I would like to know how much mess it makes while polishing the toons...especially the area around and on the floor. Does it cause much dust in the air that would settle on things in the  general area?  I don't care how much settles on me, its my brother's new pole barn that would be the concern....he likes to keep it really clean and I don't blame him. 
 
Fiddlebick,


When polishing with wheel and rouge, it does kick up a little bit of dust from the rouge being applied to the wheel. You will want to cover the floor with a tarp or drop cloth plus cover anything else you don't want dusted. While the residue does vacuum up very easily, it can tend to get "ground" into the floor when walked on. That will clean up pretty easy with soap/water and a scrub brush.
 
Thanks big block!  Got to keep the brother happy, he built a barn big enough to store both his south bay and my benny side by side, with plenty of head room and floor space to work on them as needed. I would never have such a nice boat without that.  If I attempt to polish toons without pulling the trailer out, do you think I can jack up the entire boat and trailer, then block the boat and drop the trailer, remove one bunk at a time as I work on the toon, and have the needed clearance to work a polish on the underside of the toons?  I really don't want to pull the trailer completely out.  Anybody like this idea, and will it work?
 
I thought about doing that last year when I polished mine but then decided not to because no one is going to see that part anyway.

As soon as it warms up a little I am going to purchase all of this stuff (already have the buffer from last year) so I can try this method this year instead of the Gord's.  Can't wait to see how this works.
 
Fiddlebick,

You do not need to pull the trailer out if the bunks themselves are removable. To jack the pontoon, I used 54" long 4x4's to support the underside of the deck.
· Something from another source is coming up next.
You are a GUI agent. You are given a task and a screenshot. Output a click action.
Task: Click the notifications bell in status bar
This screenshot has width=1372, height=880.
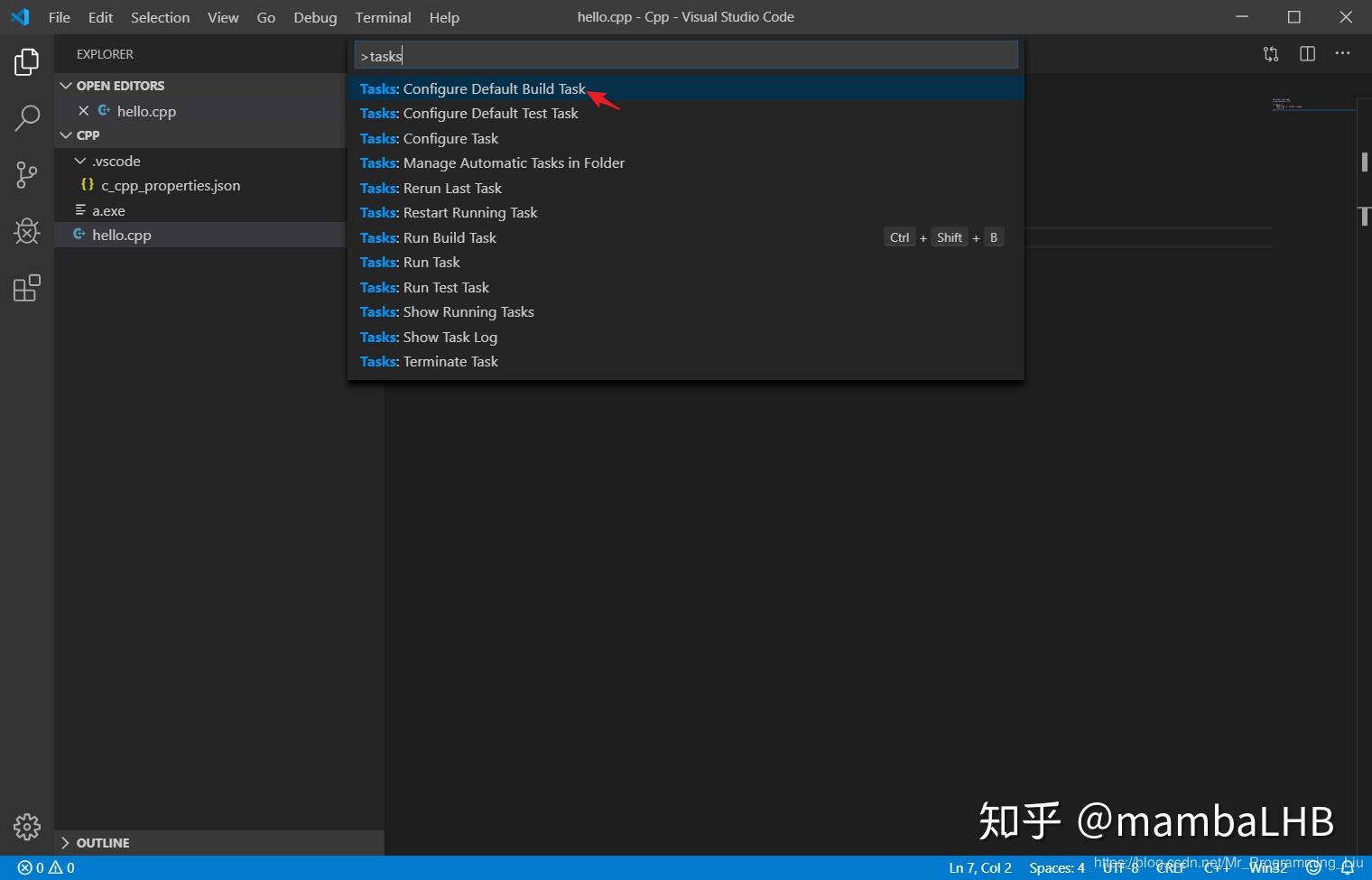1346,867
I supported them with basic floor support jacks I picked up from Home Depot. Then I simply deflated the tires on the trailer to allow it to drop down allowing me to remove the bunks and afford me the open workspace. When done, I simply re-installed the bunks, inflated the tires, and removed the jacks.

My intention was not to polish the underside of the toons, but to allow me to have a much more open work area and avoid buffing up against the bunk material.
 
Here are the "homemade" jack stands I used to support the pontoon... only one side at a time.



 
Come to think of it, my trailer may have welded bunk supports, I will have to have a look see.  I love the floor support jack idea.  There is a drawback to not having my boat here at home. Every time I need to look at, or measure something, it is a 15 mile drive to where its stored. 
 
 
Looks like i won't be polishing toons anytime soon, little brother said absolutely not getting any polish dust in his shop.  I don't really want to work on it in the rocky drive at home either.  
 
BigBlock, you sound alot like me about polished toons. Go to my gallery and check mine out. Starting fourth year on the polish job and they still look good. Steve
 
Steve,

Those look great! What process did you use to polish them? Did you Sharkhide?

Yes it's a lot of work at first, but they look so good!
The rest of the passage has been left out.